__Task inputs__:
▼

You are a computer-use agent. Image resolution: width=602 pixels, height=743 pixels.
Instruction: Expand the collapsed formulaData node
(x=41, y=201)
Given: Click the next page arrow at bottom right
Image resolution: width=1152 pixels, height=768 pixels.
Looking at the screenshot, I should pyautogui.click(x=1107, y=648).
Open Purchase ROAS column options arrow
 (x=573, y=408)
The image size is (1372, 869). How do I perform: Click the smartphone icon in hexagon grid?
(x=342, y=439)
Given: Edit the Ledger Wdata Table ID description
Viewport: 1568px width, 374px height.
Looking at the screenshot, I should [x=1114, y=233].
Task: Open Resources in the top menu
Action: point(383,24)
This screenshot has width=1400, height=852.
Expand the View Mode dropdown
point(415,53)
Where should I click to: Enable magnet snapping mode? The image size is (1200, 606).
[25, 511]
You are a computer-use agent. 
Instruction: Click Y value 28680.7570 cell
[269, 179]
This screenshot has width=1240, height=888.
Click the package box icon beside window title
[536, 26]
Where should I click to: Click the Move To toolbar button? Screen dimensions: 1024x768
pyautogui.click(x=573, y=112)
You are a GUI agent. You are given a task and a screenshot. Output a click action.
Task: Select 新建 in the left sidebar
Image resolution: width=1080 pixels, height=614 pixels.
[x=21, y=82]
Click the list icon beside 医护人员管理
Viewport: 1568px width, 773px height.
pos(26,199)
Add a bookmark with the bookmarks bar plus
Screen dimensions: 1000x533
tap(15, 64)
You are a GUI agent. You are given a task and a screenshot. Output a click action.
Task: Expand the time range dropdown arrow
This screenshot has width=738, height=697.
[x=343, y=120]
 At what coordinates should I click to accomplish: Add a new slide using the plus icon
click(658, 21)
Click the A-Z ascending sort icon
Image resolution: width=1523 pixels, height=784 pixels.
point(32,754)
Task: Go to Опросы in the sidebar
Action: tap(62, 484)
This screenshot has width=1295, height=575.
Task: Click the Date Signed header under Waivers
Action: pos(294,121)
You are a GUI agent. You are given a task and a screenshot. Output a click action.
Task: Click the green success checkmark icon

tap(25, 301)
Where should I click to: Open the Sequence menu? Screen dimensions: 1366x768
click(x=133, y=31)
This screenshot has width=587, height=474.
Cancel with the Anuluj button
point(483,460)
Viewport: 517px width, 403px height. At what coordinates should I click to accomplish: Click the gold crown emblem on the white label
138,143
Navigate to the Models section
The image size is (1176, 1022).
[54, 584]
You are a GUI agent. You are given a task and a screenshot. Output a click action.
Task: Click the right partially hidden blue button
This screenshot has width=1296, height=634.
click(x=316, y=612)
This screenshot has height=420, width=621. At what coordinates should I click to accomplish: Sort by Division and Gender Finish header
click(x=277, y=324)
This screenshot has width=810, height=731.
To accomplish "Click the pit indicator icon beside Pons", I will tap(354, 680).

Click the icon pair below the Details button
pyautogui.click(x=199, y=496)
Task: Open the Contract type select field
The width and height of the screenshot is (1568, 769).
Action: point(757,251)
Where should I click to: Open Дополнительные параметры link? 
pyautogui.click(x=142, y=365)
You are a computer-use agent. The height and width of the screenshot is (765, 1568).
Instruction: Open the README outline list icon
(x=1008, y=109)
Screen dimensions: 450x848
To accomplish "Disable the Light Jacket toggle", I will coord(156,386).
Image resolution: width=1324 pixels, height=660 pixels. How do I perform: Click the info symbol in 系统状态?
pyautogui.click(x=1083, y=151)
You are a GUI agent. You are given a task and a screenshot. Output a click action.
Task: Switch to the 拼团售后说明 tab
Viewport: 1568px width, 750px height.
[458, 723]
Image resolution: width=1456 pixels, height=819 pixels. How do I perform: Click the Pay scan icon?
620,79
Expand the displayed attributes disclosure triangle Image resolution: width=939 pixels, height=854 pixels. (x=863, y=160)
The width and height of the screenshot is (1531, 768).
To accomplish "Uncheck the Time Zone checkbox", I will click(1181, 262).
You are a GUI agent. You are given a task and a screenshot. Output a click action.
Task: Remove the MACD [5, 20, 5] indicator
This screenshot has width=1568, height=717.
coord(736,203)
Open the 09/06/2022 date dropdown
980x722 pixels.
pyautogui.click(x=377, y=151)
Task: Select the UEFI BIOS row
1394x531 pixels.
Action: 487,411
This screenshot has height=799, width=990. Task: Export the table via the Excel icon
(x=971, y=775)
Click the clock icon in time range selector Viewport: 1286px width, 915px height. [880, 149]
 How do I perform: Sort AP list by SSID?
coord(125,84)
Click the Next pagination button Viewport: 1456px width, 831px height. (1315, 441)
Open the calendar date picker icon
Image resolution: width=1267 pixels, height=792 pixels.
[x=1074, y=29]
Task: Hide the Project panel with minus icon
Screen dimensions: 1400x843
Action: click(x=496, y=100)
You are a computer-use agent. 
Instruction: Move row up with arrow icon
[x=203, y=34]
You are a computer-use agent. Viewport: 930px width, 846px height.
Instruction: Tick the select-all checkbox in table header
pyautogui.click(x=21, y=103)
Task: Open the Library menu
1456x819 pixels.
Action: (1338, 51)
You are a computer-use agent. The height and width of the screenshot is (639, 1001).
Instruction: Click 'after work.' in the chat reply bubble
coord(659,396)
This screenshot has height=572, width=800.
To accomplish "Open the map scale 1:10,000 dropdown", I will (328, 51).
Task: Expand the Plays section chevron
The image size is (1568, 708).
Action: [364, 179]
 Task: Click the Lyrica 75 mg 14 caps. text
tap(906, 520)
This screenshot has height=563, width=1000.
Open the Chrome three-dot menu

▲

__Task goal__: Update the records from the line containing "is (765, 1568)." down to the line containing "(x=971, y=775)", swapping "Light Jacket" for "Rain Jacket" and keeping everything else the same.

__Exercise output__:
You are a computer-use agent. The height and width of the screenshot is (765, 1568).
Instruction: Open the README outline list icon
(x=1008, y=109)
Screen dimensions: 450x848
To accomplish "Disable the Rain Jacket toggle", I will coord(156,386).
Image resolution: width=1324 pixels, height=660 pixels. How do I perform: Click the info symbol in 系统状态?
pyautogui.click(x=1083, y=151)
You are a GUI agent. You are given a task and a screenshot. Output a click action.
Task: Switch to the 拼团售后说明 tab
Viewport: 1568px width, 750px height.
[458, 723]
Image resolution: width=1456 pixels, height=819 pixels. How do I perform: Click the Pay scan icon?
620,79
Expand the displayed attributes disclosure triangle Image resolution: width=939 pixels, height=854 pixels. (x=863, y=160)
The width and height of the screenshot is (1531, 768).
To accomplish "Uncheck the Time Zone checkbox", I will click(1181, 262).
You are a GUI agent. You are given a task and a screenshot. Output a click action.
Task: Remove the MACD [5, 20, 5] indicator
This screenshot has width=1568, height=717.
coord(736,203)
Open the 09/06/2022 date dropdown
980x722 pixels.
pyautogui.click(x=377, y=151)
Task: Select the UEFI BIOS row
1394x531 pixels.
Action: 487,411
This screenshot has height=799, width=990. Task: Export the table via the Excel icon
(x=971, y=775)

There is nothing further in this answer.